** Start of Material for the task **

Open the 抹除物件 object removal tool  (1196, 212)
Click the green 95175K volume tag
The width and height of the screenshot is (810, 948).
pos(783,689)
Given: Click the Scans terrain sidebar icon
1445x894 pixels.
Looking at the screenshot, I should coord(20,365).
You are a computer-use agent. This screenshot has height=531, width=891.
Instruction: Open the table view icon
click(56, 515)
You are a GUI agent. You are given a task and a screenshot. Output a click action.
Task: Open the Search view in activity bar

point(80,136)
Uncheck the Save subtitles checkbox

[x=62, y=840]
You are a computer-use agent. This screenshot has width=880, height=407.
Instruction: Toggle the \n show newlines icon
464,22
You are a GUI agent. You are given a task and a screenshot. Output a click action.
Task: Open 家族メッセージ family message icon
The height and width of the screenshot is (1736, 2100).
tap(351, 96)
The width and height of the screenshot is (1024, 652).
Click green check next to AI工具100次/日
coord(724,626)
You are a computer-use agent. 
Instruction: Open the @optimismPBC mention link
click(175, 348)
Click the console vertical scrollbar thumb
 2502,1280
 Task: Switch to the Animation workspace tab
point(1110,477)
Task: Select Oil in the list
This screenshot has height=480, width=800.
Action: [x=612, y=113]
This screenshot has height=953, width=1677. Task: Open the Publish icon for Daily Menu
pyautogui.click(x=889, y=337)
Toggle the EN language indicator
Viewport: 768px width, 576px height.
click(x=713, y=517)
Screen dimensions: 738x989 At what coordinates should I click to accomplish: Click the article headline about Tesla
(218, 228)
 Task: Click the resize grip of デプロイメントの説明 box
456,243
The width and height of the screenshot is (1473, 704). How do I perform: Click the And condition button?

** End of Material for the task **

• **Task instructions**
Can you render every line of the material above as a Markdown table with the columns Row and Line, numbering each row and leaving out blank lines?

• **Correct result**
| Row | Line |
|---|---|
| 1 | Open the 抹除物件 object removal tool  (1196, 212) |
| 2 | Click the green 95175K volume tag |
| 3 | The width and height of the screenshot is (810, 948). |
| 4 | pos(783,689) |
| 5 | Given: Click the Scans terrain sidebar icon |
| 6 | 1445x894 pixels. |
| 7 | Looking at the screenshot, I should coord(20,365). |
| 8 | You are a computer-use agent. This screenshot has height=531, width=891. |
| 9 | Instruction: Open the table view icon |
| 10 | click(56, 515) |
| 11 | You are a GUI agent. You are given a task and a screenshot. Output a click action. |
| 12 | Task: Open the Search view in activity bar |
| 13 | point(80,136) |
| 14 | Uncheck the Save subtitles checkbox |
| 15 | [x=62, y=840] |
| 16 | You are a computer-use agent. This screenshot has width=880, height=407. |
| 17 | Instruction: Toggle the \n show newlines icon |
| 18 | 464,22 |
| 19 | You are a GUI agent. You are given a task and a screenshot. Output a click action. |
| 20 | Task: Open 家族メッセージ family message icon |
| 21 | The height and width of the screenshot is (1736, 2100). |
| 22 | tap(351, 96) |
| 23 | The width and height of the screenshot is (1024, 652). |
| 24 | Click green check next to AI工具100次/日 |
| 25 | coord(724,626) |
| 26 | You are a computer-use agent.  |
| 27 | Instruction: Open the @optimismPBC mention link |
| 28 | click(175, 348) |
| 29 | Click the console vertical scrollbar thumb |
| 30 |  2502,1280 |
| 31 |  Task: Switch to the Animation workspace tab |
| 32 | point(1110,477) |
| 33 | Task: Select Oil in the list |
| 34 | This screenshot has height=480, width=800. |
| 35 | Action: [x=612, y=113] |
| 36 | This screenshot has height=953, width=1677. Task: Open the Publish icon for Daily Menu |
| 37 | pyautogui.click(x=889, y=337) |
| 38 | Toggle the EN language indicator |
| 39 | Viewport: 768px width, 576px height. |
| 40 | click(x=713, y=517) |
| 41 | Screen dimensions: 738x989 At what coordinates should I click to accomplish: Click the article headline about Tesla |
| 42 | (218, 228) |
| 43 |  Task: Click the resize grip of デプロイメントの説明 box |
| 44 | 456,243 |
| 45 | The width and height of the screenshot is (1473, 704). How do I perform: Click the And condition button? |